第一章-2 軽視と決断

 農作業が終わり兵たちの態勢が整った四月中旬、武田勝頼はいよいよ上洛の軍を発する事となり、諸将を躑躅ヶ崎館の大広間に集めた。


「いよいよこれより、徳川を滅し織田を叩き上洛の足掛かりを築く!」

「えいえいおー!」

「みな、その意気やよし!」

「それで織田・徳川との決戦の策はいかに」

「長篠城は囲むだけにし、設楽ヶ原に連合軍を誘い込む!」


 眼前に控える武将たちは勝頼の勇ましい言葉に答えるように鬨の声を上げた。それに続くように馬場信房が家臣たちを代表するように問うと、勝頼は胸を張って答えた。

 設楽ヶ原は広い平野であり、武田騎馬隊の力を発揮するには絶好の地である。正直、そこで戦ができるのならばそれに越した事はないと、信房を含む誰もが思っていた。


「しかし長篠城を放置してよいのですか?」

「長篠城は堅城だ。今から攻めかかっても織田が来るまでに陥落させる事ができるかどうか怪しい。もちろん陥落できればそれに越した事はあるまいが」

「後方に敵を残すのは危険では?」

「長篠城は堅城だが小城だ。強引に攻めれば徳川・織田との対決の前に無視できない損害を出してしまう。だから包囲だけしておけばよい。我らが連合軍を打ち砕けば長篠城など熟柿が落ちるように武田の物となる。まあ、貞昌が頭を下げてきたら許してやらんこともないが」


 確かに正論ではあるが、昌豊の言っていた事を全く顧みていない理論でもある。昌豊は貞昌と交渉などするだけ無駄だと言っていたのに、勝頼はまだ交渉する気だった。また昌豊は信房と同じように長篠城を放置すべきではないと進言していたのに、それも勝頼は聞き入れていない。


「しかし」

「まだ気になる事があるのか」

「大賀弥四郎の事でございますが」


 大賀弥四郎の名前を聞かされた勝頼は思わず舌打ちした。

 武田に内通していた大賀弥四郎は、十日ほど前徳川家康により鋸挽きの刑に処されていた。内通者を殺すのは当然だが、それにしても鋸挽きとは残虐な刑であり、仮にも「侍」である人間に対してこれほどの刑を施した話はそうそうない。

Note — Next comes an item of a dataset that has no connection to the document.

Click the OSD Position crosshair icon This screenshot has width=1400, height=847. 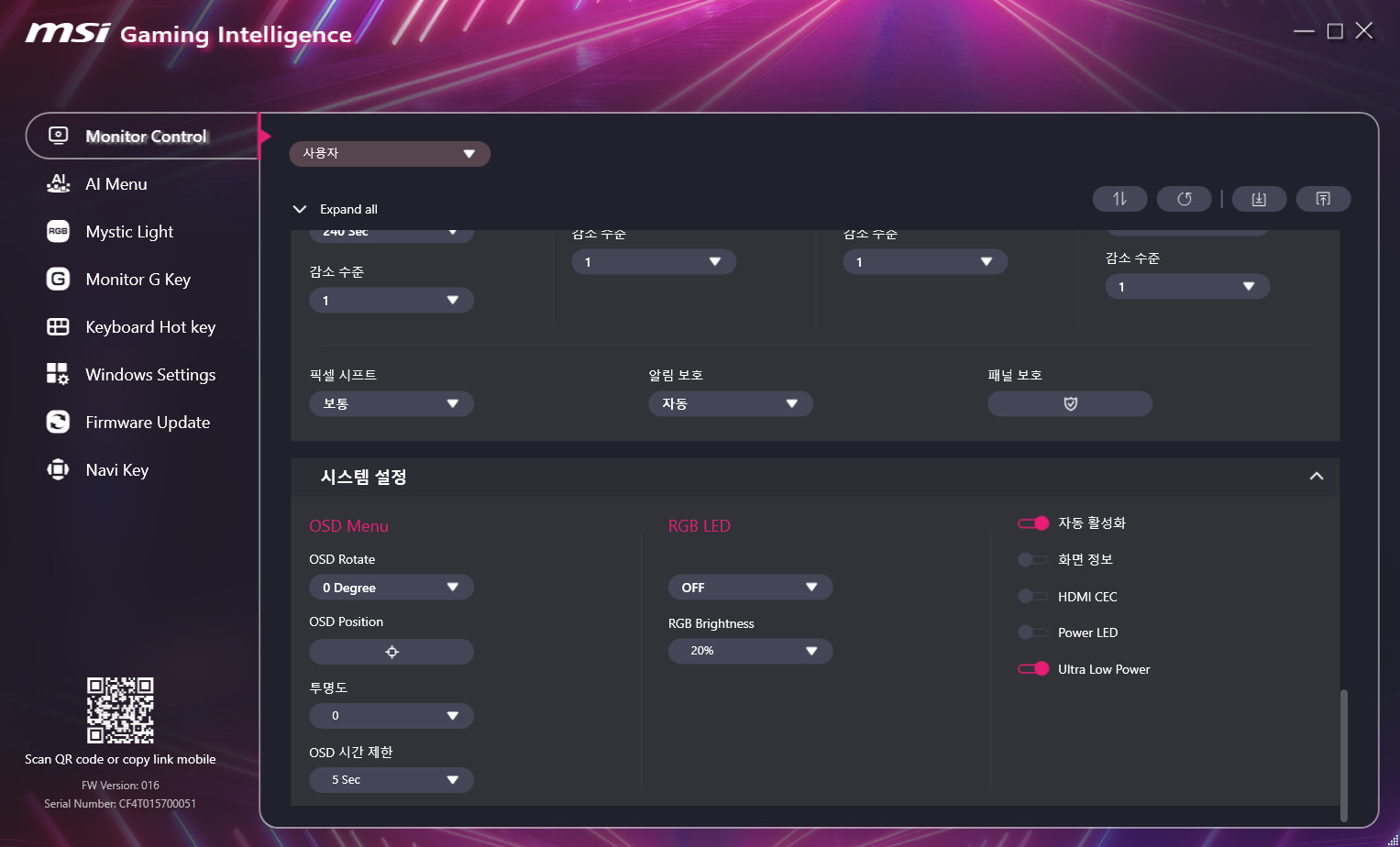[x=391, y=652]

 一昨年信長を狙撃した鉄砲の名手杉谷善住坊が信長により鋸挽きの刑を受けたが、いわゆる「武士」を鋸挽きで処刑しためぼしい例となると前九年の役の藤原経清まで、つまり五百年前までさかのぼらなければならない。近くでは細川晴元が反抗した家臣に対して鋸挽きの刑を行ったが、それとて三十年ほど前である。そんな刑を家康が内通者に対して行った事は、武田に付く者は絶対に許さんと言わんばかりの強い家康の意志を示すに十分であった。これにより内通者が一人いなくなり、また内通しようとする者の口も塞がれてしまい徳川の情報が武田に入りにくくなっていたのである。



「まさか徳川があそこまでやるとは思わなんだわ」

「あれを見せられれば内通しようとしていても二の足を踏みますな」

「我が武田はそんなことはせぬ」


 勝頼は誇らしげに言い放ったが、実際どうも説得力に欠けていた。勝頼はともかく、信玄はそこまでの処置をしない男とはとても言えなかったからだ。

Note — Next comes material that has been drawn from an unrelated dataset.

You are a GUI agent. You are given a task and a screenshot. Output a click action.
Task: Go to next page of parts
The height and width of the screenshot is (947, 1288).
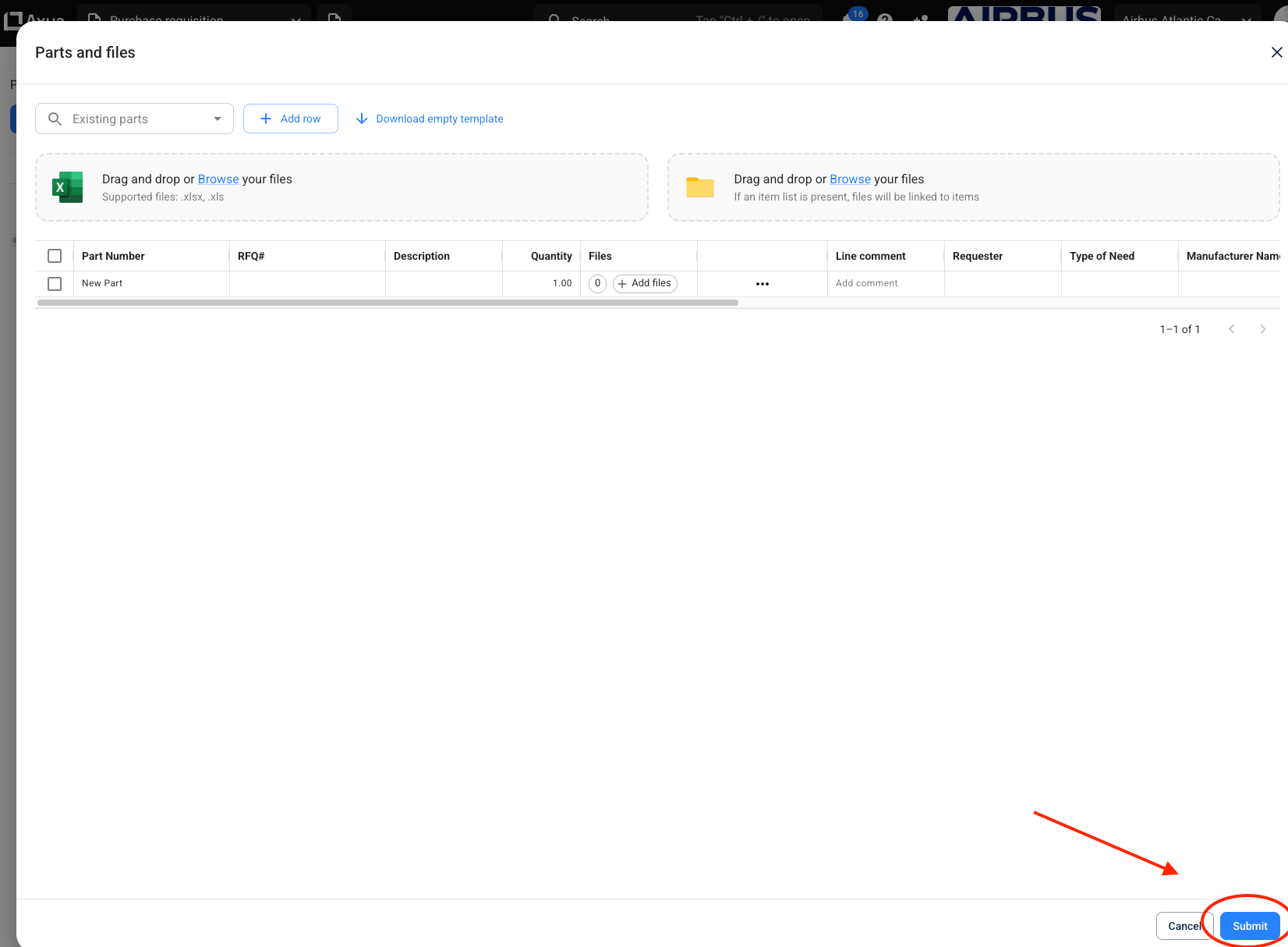(1262, 329)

 父親を追放して国を奪ったのは家臣たちに押された形だからともかくとしても、信濃攻略の際に討ち取った敵援軍全員の首を城の周りに並べて脅し、降参した者を金山で死ぬまで働かせ、さらに駿河侵攻に反対する長男を自殺に追い込んだ。そういう事をやって来た家が当主が代替わりしたからと言って、たかが二年でその悪い印象を払拭できるわけもない。

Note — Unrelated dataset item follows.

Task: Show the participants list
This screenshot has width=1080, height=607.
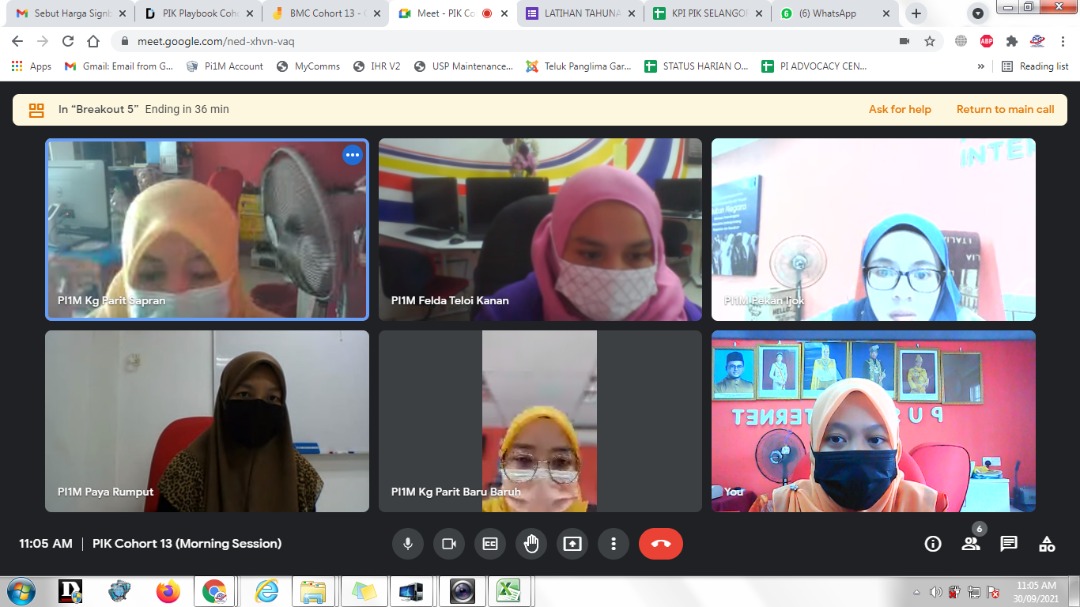Action: (971, 544)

 人は城、人は石垣、人は堀。信玄はそう言い残していた、そして城ではなく躑躅ヶ崎館という館に住んでいた。どんなに堅固な城を作った所で、結局の所人同士の結束の方が頑強な城壁などよりよほど当てになる、それが信玄の信念であった。その結果武田家内部での結束は頑強になったが、逆に他者が入りにくい環境にもなってしまっている。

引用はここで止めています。